Benak Asya mencelos, sekaligus menghangat. Ia sangat senang Alma mengkhawatirkannya. "Mama, Asya tak mungkin melakukan itu. Asya tak mungkin meninggalkan Mama sendirian." Asya membalas pelukan Alma.
"Tadi, karena kamu belum pulang, Bu Alma kebingungan. Dia ingin mencarimu tapi tak bisa meminta izin pada Pak Arman karena beliau sibuk. Syukurlah kalau kamu baik-baik saja. Kami juga mengkhawatirkanmu." Pelayan bernama Tina ikut berbicara, menepuk pelan pundak Asya sembari mengukir senyum hangat.
Asya terpaku, ia lalu melihat ke arah sekeliling, para pelayan itu nampak ikut senang. Hal itu membuat Asya tersenyum kecil, sembari mengusap punggung ibunya yang masih menangis.
Asya rasa ia memang tak perlu memikirkan perkataan Sean. Tiada kasta rendah di dunia ini, karena semua manusia itu sama. Memiliki keinginan dan hati yang selalu mengkhawatirkan dan ingin dikhawatirkan.
***
Tok! Tok! Tok!
Ketukan pintu berhasil mengalihkan perhatian Sean yang saat itu tengah fokus menulis catatan di buku miliknya. "Masuk," titah Sean melirik sekilas.
Tak lama kemudian, Crish—orang yang mengetuk pintu datang ke kamar Sean sembari membawa segelas susu. Lelaki itu menyimpannya di samping meja belajar. "Mama menyuruhku mengirimkan ini padamu," ungkap Crish. Tanpa menunggu jawaban dari Sean, lelaki itu melipat tangan sembari bersandar di tembok.

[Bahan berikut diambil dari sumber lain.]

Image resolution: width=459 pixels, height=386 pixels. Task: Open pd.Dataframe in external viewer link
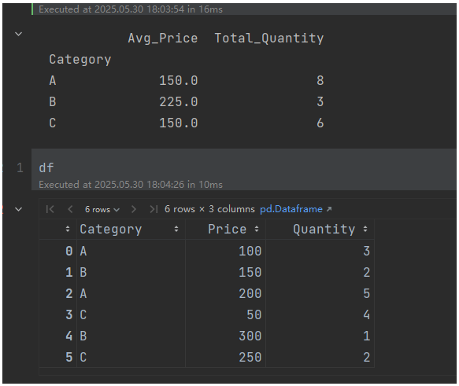pyautogui.click(x=296, y=209)
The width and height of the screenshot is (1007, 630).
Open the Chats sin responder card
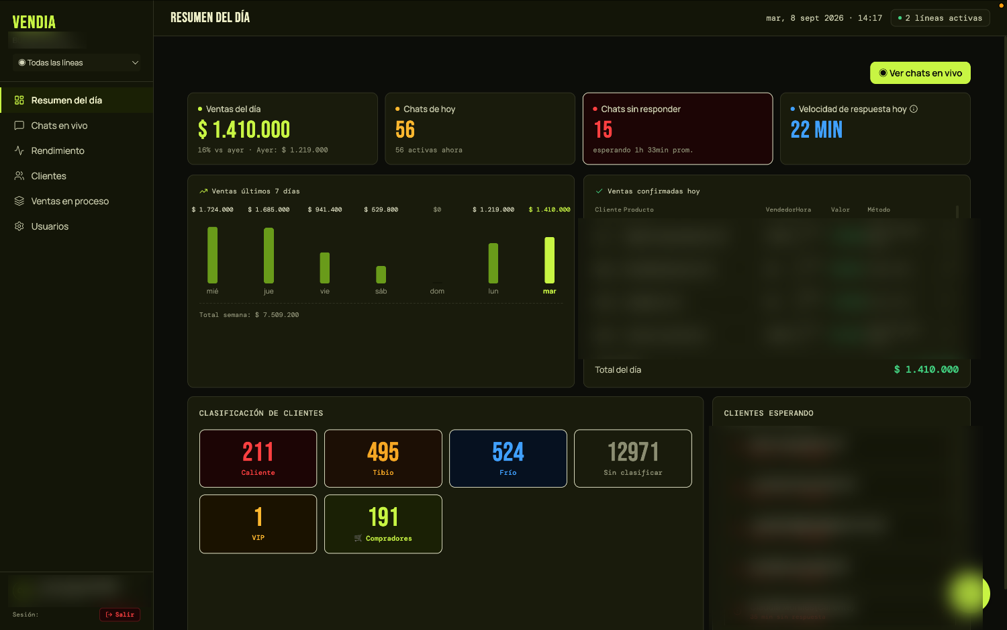677,128
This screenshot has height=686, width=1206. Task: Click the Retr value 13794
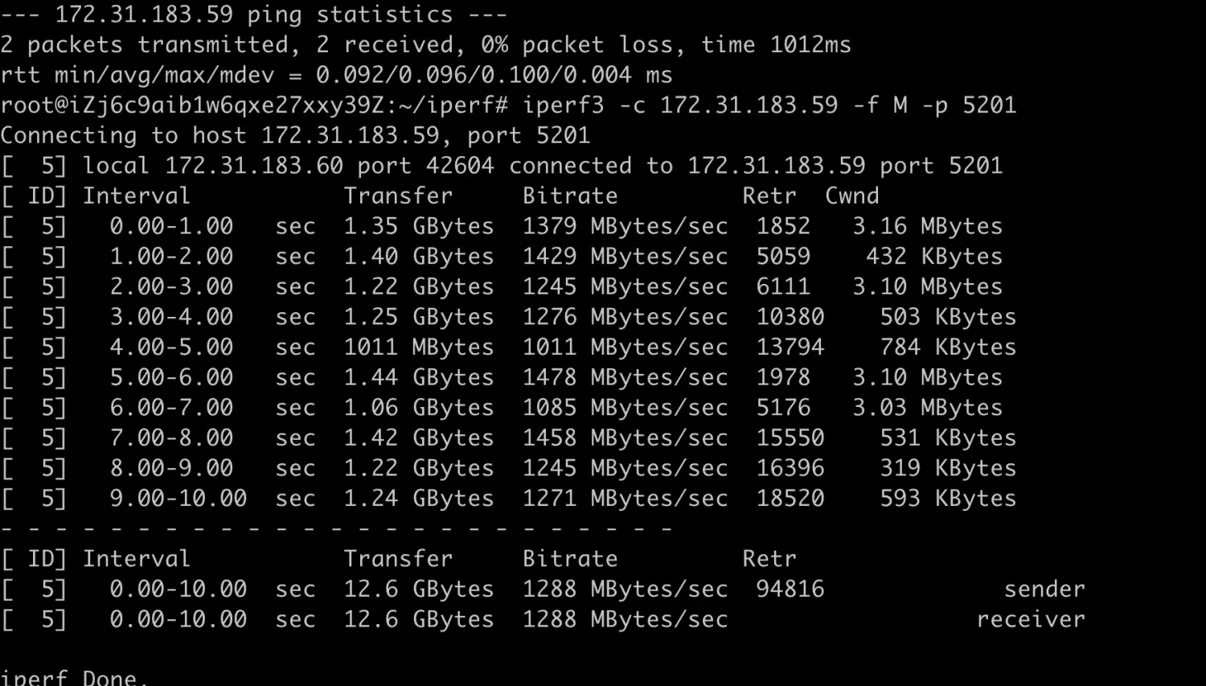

Sean melirik sekilas ke arah segelas susu. Ia tertawa geli. "Ya ampun. Padahal Mama jarang memberiku ini, kenapa menyuruh Kakak membawakannya?" tanya Sean tak habis pikir.
"Mungkin Mama ingin kita bernostalgia sedikit," balas Crish. Crish tau betul, bahwa saat adiknya itu menginjak bangku SD, Crish paling rajin menyiapkan Sean segelas susu sebelum tidur.
Sean tersenyum singkat. "Kak Crish seperti ingin menjadi ibuku saja. Memberiku susu dan memperhatikanku. Tapi ... aku bukan anak kecil lagi sekarang," ujar Sean, kali ini lelaki itu memeriksa laptop miliknya dan membaca beberapa berkas di sana.
Crish berjalan ke arah ranjang dan membantingkan tubuhnya ke kasur empuk itu. Ia menenggelamkan wajahnya di atas bantal. "Aku tidur di sini malam ini. Aku ingin curhat," ungkap Crish.
"Apa?" Sean nampak terkejut. Ia melirik ke arah Crish. "Curhat apa?"
Crish tak menatap Sean. "Ini tentang Lathia."
Jawaban Crish sukses membuat Sean menajamkan pendengarannya untuk mendengar perkataan kakaknya. "La ... thia?"